Prefeito pede demissão de jornalista e é atendido (filme se repete)

Boa noite…não deu para estar hoje durante o dia aqui no blog dos melhores leitores..sabe como é: nossa equipe é muito grande e a brava Maria Lúcia teve que resolver umas coisas pessoais também.

Mas vamos ao Rio de Janeiro…com o prefeito pastor…

Marcelo Crivella, pastor da Universal e prefeito do Rio, pediu (embora negue, o que é previsível) e foi atendido a cabeça de um repórter do jornal O Dia.

Esse filme é conhecido aqui entre nós.

Governantes medíocres que gostam de pedir demissão de jornalistas/radialistas que não se rendem a seus ditames.

Como diz o F. Brito, do Tijolaço, ‘jornal (ou rádio) que entrega cabeça de repórter já entregou a sua própria.’

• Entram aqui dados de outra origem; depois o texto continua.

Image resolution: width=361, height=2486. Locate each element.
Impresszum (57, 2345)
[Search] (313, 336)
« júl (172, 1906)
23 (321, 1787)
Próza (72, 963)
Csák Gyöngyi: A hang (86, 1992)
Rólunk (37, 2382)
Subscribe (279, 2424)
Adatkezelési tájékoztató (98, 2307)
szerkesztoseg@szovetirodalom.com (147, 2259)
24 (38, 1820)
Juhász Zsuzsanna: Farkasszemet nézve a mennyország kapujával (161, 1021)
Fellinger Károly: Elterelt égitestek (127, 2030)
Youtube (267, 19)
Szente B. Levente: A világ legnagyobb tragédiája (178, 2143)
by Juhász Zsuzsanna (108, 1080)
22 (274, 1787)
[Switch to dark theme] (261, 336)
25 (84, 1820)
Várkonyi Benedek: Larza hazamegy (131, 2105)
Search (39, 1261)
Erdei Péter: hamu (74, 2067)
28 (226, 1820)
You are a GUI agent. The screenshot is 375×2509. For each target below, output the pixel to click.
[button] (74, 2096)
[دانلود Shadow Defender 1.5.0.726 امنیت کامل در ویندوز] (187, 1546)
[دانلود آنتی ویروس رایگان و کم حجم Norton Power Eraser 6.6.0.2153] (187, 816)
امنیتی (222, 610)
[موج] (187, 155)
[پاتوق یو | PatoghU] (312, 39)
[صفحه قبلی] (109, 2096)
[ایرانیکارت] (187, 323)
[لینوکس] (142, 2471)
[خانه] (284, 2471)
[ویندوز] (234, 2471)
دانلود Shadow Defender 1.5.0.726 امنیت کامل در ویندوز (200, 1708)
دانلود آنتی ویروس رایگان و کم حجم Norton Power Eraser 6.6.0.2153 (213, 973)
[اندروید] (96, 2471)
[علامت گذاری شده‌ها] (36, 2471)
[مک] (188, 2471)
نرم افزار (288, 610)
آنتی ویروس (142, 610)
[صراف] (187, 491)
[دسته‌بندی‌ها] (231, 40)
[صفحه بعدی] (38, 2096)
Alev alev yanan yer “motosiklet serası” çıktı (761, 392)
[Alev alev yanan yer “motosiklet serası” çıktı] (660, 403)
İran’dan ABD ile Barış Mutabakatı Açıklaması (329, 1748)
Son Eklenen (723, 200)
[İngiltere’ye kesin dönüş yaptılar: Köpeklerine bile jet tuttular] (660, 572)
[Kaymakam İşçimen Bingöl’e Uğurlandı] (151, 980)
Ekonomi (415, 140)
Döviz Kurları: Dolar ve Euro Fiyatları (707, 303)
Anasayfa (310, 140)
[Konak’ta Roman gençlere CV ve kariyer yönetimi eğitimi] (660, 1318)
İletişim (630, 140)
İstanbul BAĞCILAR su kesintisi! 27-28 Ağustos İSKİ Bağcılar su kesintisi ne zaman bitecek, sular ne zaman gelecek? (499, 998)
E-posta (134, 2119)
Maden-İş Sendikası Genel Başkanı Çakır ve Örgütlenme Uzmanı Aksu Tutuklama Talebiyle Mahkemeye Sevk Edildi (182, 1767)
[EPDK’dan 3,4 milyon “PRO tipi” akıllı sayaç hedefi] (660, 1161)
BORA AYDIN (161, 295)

Leia texto do excelente jornalista Nilson Jaje, no seu facebook:

J R Brãna B.

 

Um O Dia como outros dias do jornalismo

 

Nilson Laje

A história recente do jornalismo brasileiro fala de muitos perdedores, Alguns assombram prédios-monumentos: o da Rua do Riachuelo, onde ficava o Diário de Notícias; o da Avenida Gomes Freire, do Correio da Manhã; aquele grande, na Zona Portuária, para onde se mudou o Jornal do Brasil quando vendeu a sede original, na Rio Branco. Outros, muitos outros, podem ser lembrados em pesquisa nos cartórios onde se processam, por décadas, rumorosas falências.

Instado a demitir um repórter pelo prefeito do Rio, O Dia poderia ter-se feito herói, erguer o facho simbólico que ilumina os mártires e convocar o agente funerário que anda muito ativo nessa área. Para o jornal-empresa, a simpatia do prefeito, homem do Partido Evangélico, o único organizado que confronta o Império Marinho, é mais que necessária – é o fio político em que se pode agarrar.

Terá, decerto, a simpatia de seus leitores, que são muitos, mas moram naquele Rio sem poder e sem camisa da CBF, do outro lado do túnel. A elite carioca sofre de mal similar à síndrome de Estocolmo: sabendo quem a põe cativa, pelo algoz é cativada: só lê o Globo, a Folha, o Estadão, em papel ou na Internet. Comenta, reproduz, cita, contesta… chama-se a isso agenda setting. Os Marinho, o Frias, os Mesquita, o Alckmin, o Aécio, a Fiesp, o Departamento do Estado e Wall Street em peso agradecem penhorados.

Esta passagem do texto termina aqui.